By embracing the notion that race is something we can 'choose' I think we are giving place to the liberal idea that all of us are, or can be, self-created individuals, not constrained by sex/gender, nationality, or even that very visible quality, race. This is the liberal's idea of freedom: to construct our own identity, free of any innate, fixed traits over which we have no control.
Are we all perhaps just suffering from a serious cognitive dissonance, given the paradoxical, contradictory messages regarding race which our society imposes on us? On the one hand, ''we are all the same. There's only one race: the human race. Race is only skin deep. Race is a social construct." And on and on.
On the other hand: race is everything, because we are constantly told that 'diversity' based on race is essential to every society. Homogeneity is a bad, unhealthy thing -- and yet aren't we "all the same?"
But how is diversity possible unless we truly are unlike each other in some important ways?

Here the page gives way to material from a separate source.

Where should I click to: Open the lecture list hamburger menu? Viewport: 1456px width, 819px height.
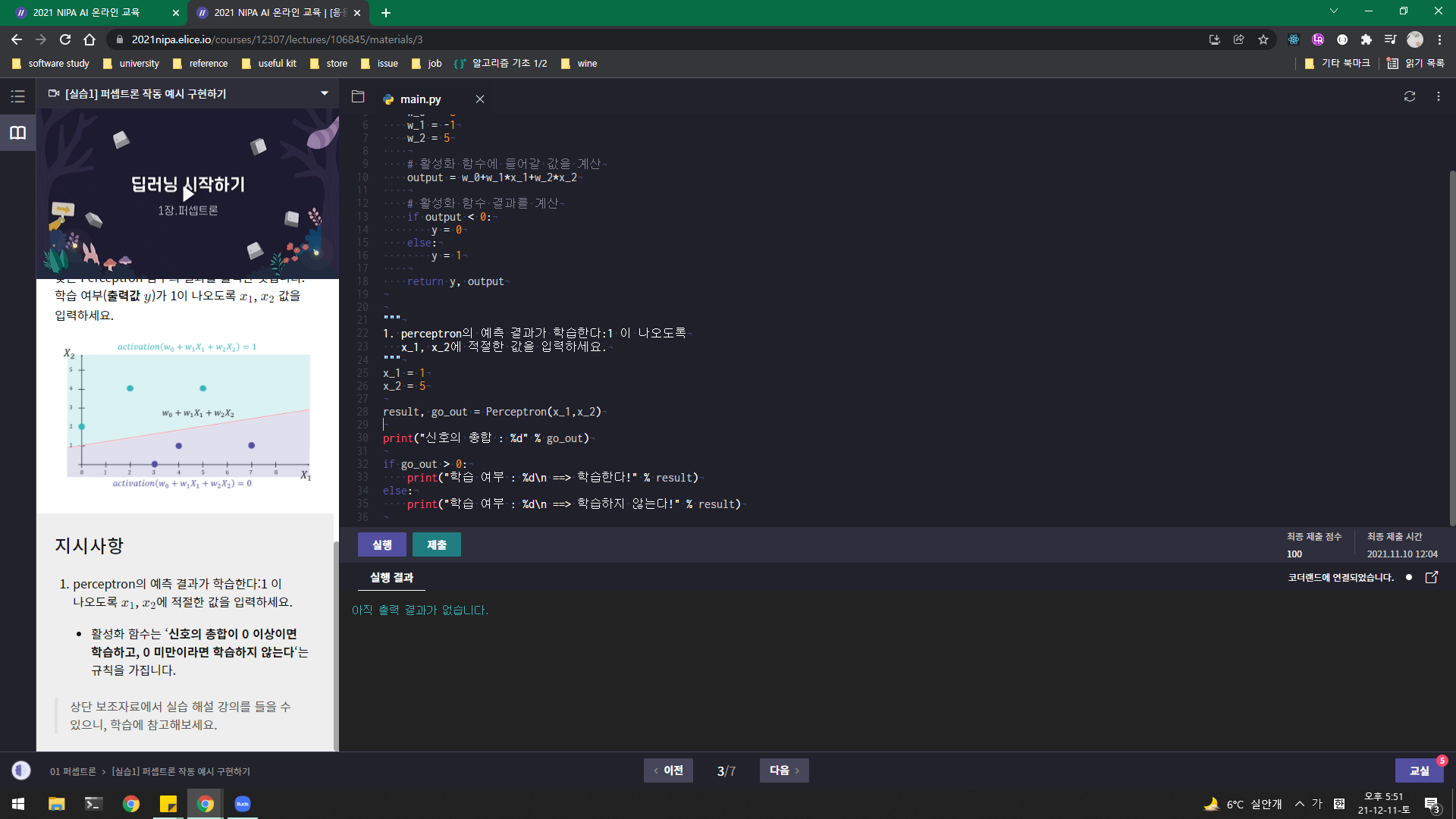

And if colorblindness is the ideal, and recognizing race is bad, why are non-whites constantly talking about race, as if it's the most important thing in their identity and in their life? Why is affirmative action a good thing if judging based on race is bad?
What we have is an impossible situation in which non-whites obtain considerable advantages from keeping race front and center, emphasizing it, focusing on it, using it. Most whites, on the other hand, would prefer to play the 'colorblind' game, seeing as how the issue of race leads to accusations, guilt, and demands for concessions of one sort or another. It's a losing game for the rest of us, but a useful one for blacks, who reap the benefits of being a victim group.
I don't know how we can find our way out of this maze, but it's obvious that we need to try some different path than the present one, which keeps leading us in circles.